The ARCA Menards Series headed to Talladega Superspeedway on Saturday afternoon for the General Tire 200. The NASCAR race started cleanly but ended with multiple crashes. One, in particular, sent driver Derrick Lancaster to the hospital for further evaluation.
The incident occurred with five of the 76 laps remaining. Corey Heim, the ultimate winner of the race, collided with the side of Lancaster’s No. 29 and sent him into the wall. The violent collision sparked a massive fireball and immediately brought out the red flag. Lancaster’s car continued moving down the track until it reached the infield grass and spun to a stop with smoke billowing.
Emergency personnel rushed to the vehicle and began fighting to put out the blaze. Lancaster was able to undo his window netting and climb from the vehicle. The emergency crews successfully extinguished the fire, but the flames destroyed the stock car.
Emergency personnel transported Lancaster to the hospital
Following the fiery crash, the Fox Sports 1 broadcast showed the 48-year-old lying on the ground next to the No. 29. The broadcast also showed him walking with some support from NASCAR’s American Medical Response Safety Team. The group ultimately helped him onto a stretcher and loaded him into an ambulance.
Motorsport.com’s Jim Utter reported that the veteran driver went to the University of Alabama Birmingham Burn Unit, citing a social media post by Lancaster’s wife. NASCAR Communications simply reported that Lancaster went to the hospital for further evaluation. Lancaster’s wife Elizabeth later posted on social media that he will be on a ventilator for at least the next 48 hours and that he suffered second- and third-degree burns to both of his arms, his neck, and his face.
When the incident occurred, fans began asking questions about the fire suppression systems in the ARCA Menards Series. According to Bob Pockrass of Fox Sports, “ARCA cars are required to have a fire extinguisher in the cockpit that can be activated by the driver — the push/pull nozzle to activate it must be within reach of the driver. And then there is a thermally activated fire extinguisher in the fuel cell area.”
Lancaster drives for a self-owned team in the Arca Menards Series. Saturday’s race was only his seventh in the series. Lancaster has posted two top-10 finishes during his part-time career. He finished sixth during a 2014 race at Talladega and sixth during 2021’s trip to Daytona International Speedway.

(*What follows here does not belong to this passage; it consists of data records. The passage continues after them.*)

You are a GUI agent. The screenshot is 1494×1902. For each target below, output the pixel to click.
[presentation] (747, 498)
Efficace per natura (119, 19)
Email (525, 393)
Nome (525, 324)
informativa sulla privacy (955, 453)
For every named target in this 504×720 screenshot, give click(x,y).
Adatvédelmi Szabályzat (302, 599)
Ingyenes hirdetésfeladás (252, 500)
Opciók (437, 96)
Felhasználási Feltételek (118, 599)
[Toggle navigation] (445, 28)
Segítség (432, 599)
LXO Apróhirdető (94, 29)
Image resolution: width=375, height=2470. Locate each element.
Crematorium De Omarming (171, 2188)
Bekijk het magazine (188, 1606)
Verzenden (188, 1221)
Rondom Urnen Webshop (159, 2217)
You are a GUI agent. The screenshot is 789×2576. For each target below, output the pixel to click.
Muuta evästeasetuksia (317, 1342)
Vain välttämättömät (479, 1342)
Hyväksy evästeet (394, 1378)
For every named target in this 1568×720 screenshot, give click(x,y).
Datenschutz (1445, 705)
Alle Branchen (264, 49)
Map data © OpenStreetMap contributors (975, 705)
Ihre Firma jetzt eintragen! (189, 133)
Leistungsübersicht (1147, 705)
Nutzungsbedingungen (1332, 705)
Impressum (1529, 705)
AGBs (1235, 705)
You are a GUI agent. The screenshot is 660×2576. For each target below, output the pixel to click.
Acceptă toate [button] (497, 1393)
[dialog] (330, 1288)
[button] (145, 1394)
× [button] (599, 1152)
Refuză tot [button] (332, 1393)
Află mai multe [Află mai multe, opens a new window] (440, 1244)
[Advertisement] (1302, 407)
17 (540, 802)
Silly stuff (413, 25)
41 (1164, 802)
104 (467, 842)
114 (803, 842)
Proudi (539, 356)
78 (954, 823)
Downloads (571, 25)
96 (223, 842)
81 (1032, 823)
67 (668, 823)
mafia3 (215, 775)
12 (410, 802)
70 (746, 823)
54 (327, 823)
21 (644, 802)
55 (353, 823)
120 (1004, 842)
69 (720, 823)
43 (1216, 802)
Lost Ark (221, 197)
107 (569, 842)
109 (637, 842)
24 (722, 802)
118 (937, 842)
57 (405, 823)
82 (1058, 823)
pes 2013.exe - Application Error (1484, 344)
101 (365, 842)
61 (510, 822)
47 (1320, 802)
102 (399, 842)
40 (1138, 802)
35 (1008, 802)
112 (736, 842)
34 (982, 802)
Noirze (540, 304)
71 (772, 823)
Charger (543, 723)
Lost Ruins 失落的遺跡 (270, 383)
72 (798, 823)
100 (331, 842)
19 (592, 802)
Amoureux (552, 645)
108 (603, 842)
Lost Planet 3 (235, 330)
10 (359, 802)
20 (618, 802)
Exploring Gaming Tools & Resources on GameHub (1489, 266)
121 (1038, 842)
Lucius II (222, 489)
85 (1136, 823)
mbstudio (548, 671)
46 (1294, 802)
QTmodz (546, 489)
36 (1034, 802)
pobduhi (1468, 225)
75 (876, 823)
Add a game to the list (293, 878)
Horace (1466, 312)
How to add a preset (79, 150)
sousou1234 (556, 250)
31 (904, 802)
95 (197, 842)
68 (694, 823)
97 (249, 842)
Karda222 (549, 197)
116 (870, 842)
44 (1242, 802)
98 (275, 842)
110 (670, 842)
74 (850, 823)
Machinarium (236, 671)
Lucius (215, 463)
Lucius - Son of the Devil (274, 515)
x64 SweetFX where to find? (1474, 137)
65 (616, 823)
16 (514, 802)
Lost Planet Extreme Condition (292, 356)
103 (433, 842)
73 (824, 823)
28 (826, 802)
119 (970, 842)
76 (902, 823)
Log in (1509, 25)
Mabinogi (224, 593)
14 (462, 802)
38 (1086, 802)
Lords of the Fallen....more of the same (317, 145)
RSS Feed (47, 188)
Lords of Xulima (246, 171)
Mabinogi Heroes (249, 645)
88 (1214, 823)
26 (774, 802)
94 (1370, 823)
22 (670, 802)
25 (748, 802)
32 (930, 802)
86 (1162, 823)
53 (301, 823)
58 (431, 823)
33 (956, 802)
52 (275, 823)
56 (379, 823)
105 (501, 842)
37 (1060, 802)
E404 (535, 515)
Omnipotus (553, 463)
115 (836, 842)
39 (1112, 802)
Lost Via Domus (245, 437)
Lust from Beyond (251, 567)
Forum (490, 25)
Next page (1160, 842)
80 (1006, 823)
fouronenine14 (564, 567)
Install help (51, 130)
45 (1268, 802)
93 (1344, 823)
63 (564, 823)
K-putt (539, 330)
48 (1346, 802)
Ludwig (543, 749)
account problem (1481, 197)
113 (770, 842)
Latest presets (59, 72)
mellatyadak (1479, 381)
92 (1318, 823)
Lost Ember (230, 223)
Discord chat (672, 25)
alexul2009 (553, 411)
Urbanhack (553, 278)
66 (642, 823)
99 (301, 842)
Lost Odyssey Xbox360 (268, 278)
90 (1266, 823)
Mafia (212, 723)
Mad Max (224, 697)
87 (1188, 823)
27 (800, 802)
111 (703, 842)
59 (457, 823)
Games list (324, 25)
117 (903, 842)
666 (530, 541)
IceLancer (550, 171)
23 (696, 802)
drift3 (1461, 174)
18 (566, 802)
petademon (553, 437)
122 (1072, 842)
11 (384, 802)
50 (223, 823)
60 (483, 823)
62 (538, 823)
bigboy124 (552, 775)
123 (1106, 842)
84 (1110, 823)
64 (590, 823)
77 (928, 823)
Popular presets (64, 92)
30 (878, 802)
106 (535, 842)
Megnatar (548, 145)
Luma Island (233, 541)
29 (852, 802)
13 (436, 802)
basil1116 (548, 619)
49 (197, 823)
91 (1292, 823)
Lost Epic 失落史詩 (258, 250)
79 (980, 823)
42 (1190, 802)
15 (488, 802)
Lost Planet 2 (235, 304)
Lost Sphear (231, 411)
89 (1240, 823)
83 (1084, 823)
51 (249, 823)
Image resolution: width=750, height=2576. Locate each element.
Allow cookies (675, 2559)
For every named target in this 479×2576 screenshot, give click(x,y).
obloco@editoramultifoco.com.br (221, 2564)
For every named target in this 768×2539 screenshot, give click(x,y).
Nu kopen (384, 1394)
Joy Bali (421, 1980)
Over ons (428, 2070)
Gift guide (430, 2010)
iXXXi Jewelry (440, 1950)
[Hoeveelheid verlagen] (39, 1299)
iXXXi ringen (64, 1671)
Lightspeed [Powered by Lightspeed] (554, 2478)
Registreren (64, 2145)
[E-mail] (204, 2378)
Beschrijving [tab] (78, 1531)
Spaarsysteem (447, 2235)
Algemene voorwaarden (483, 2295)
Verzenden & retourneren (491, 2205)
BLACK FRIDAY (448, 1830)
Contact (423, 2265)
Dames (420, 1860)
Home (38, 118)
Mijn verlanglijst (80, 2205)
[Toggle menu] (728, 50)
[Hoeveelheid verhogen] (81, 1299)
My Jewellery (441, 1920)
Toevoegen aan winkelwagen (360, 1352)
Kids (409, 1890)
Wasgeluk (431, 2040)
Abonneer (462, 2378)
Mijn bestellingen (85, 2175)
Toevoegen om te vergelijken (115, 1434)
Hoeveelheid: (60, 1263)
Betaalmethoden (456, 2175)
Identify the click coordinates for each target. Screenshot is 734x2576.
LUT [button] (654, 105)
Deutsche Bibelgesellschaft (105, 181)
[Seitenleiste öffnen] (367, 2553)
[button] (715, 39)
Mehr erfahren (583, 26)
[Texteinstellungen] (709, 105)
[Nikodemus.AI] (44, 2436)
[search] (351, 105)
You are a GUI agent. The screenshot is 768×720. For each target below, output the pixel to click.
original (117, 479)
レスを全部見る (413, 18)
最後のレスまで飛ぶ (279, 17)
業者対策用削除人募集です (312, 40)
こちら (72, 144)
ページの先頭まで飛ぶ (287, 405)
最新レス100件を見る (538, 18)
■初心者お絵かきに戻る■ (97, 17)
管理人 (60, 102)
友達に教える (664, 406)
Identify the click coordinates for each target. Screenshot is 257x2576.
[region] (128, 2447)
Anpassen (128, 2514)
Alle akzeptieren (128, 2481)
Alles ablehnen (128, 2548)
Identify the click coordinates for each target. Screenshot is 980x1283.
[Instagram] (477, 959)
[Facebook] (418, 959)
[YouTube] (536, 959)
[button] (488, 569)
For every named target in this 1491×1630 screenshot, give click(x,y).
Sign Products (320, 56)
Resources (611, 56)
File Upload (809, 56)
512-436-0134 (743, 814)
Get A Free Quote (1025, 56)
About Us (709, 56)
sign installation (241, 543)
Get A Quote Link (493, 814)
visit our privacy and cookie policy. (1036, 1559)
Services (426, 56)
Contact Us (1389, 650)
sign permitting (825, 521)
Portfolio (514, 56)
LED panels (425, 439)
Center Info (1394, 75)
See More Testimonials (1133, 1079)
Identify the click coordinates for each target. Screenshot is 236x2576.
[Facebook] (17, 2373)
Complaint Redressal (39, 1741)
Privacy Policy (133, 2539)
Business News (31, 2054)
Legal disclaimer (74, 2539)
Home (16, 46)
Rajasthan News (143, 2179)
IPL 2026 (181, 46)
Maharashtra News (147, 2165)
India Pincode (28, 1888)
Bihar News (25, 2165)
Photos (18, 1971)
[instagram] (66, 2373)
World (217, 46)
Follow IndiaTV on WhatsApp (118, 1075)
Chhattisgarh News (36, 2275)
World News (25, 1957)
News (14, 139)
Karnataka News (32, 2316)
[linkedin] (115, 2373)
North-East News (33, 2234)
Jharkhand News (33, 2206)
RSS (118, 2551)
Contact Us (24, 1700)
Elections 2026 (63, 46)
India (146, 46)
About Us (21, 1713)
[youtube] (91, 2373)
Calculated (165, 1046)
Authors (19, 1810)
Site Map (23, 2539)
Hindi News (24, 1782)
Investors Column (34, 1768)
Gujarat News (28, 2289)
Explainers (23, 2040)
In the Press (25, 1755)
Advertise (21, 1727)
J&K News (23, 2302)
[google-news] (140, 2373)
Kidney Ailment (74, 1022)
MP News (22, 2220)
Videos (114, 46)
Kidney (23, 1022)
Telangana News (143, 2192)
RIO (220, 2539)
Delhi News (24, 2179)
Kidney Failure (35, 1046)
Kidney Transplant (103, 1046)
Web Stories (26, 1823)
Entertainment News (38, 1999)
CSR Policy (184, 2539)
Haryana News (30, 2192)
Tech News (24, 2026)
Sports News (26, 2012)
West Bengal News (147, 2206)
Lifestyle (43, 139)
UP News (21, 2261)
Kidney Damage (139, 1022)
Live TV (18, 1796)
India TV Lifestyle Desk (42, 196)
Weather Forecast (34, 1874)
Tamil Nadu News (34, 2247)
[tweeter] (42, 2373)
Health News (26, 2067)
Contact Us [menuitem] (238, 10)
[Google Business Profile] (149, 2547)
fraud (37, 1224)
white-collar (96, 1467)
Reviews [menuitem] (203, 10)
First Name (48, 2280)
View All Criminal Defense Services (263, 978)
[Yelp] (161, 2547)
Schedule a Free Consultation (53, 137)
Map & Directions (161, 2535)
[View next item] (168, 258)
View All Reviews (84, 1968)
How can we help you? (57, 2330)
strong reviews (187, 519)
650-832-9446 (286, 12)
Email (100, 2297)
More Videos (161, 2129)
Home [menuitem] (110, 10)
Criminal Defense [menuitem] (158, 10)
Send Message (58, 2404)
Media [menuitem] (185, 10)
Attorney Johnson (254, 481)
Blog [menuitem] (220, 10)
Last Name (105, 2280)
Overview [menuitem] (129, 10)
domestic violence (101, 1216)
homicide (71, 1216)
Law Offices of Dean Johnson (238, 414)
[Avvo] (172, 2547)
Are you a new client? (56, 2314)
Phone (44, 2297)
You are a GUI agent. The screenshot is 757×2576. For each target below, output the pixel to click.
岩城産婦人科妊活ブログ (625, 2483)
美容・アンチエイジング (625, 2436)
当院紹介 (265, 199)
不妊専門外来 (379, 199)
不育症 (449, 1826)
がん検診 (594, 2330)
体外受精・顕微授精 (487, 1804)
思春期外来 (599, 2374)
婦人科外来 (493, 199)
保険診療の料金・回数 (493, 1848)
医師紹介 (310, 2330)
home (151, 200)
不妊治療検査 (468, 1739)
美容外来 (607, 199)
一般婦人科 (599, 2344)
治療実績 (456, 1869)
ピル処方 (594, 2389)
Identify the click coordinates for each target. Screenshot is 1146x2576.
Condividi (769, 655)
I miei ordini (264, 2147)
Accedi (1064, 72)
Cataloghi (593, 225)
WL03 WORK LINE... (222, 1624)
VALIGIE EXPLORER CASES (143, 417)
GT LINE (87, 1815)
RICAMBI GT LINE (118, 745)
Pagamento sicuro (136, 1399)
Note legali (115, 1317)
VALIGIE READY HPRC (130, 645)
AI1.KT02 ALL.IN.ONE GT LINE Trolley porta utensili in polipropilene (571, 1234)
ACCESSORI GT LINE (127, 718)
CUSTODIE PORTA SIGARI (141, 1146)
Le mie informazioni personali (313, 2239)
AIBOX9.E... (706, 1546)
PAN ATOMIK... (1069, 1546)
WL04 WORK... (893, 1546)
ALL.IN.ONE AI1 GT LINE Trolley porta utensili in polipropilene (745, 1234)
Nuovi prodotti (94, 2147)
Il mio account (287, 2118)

A previous crash created doubts about Lancaster’s racing future
In August 2020, Lancaster crashed during a short-track Late Model Stock race at Kingsport Speedway. According to the TimesNews, his No. 25 clipped another car and slammed head-first into the Turn 4 wall. The car burst into flames as the medical crews raced to pull Lancaster out of the vehicle. The veteran driver walked back to his hauler through the pits, but an ambulance later took him to Holston Valley Medical Center.
“MRI results confirmed a hairline fracture at the base of his skull. Also known as a Hangmans fracture, or Atlanto occipital joint fracture, or hairline basilar skull fracture,” Lancaster’s wife Elizabeth wrote on Facebook after the wreck. “Direct from the mouth of the neurosurgeon, this is the same injury that Dale Earnhardt succumbed to, the only difference is it severed Earnhardt’s spinal cord. He is a very lucky man.
“Derrick will not require surgery but will be in a neck brace for 3 months, at all times, and absolutely no driving for 3 months. The worst words Derrick heard today was that he should never race again. … Those words nearly killed him. But he knows he is very lucky to be alive.”
Lancaster ultimately received clearance in November 2020 to return to the race car. This news surprised the driver considering that his doctor previously said that he would never race again. Instead, Lancaster was able to head to Daytona in January to take part in the first ARCA Menards race of the season.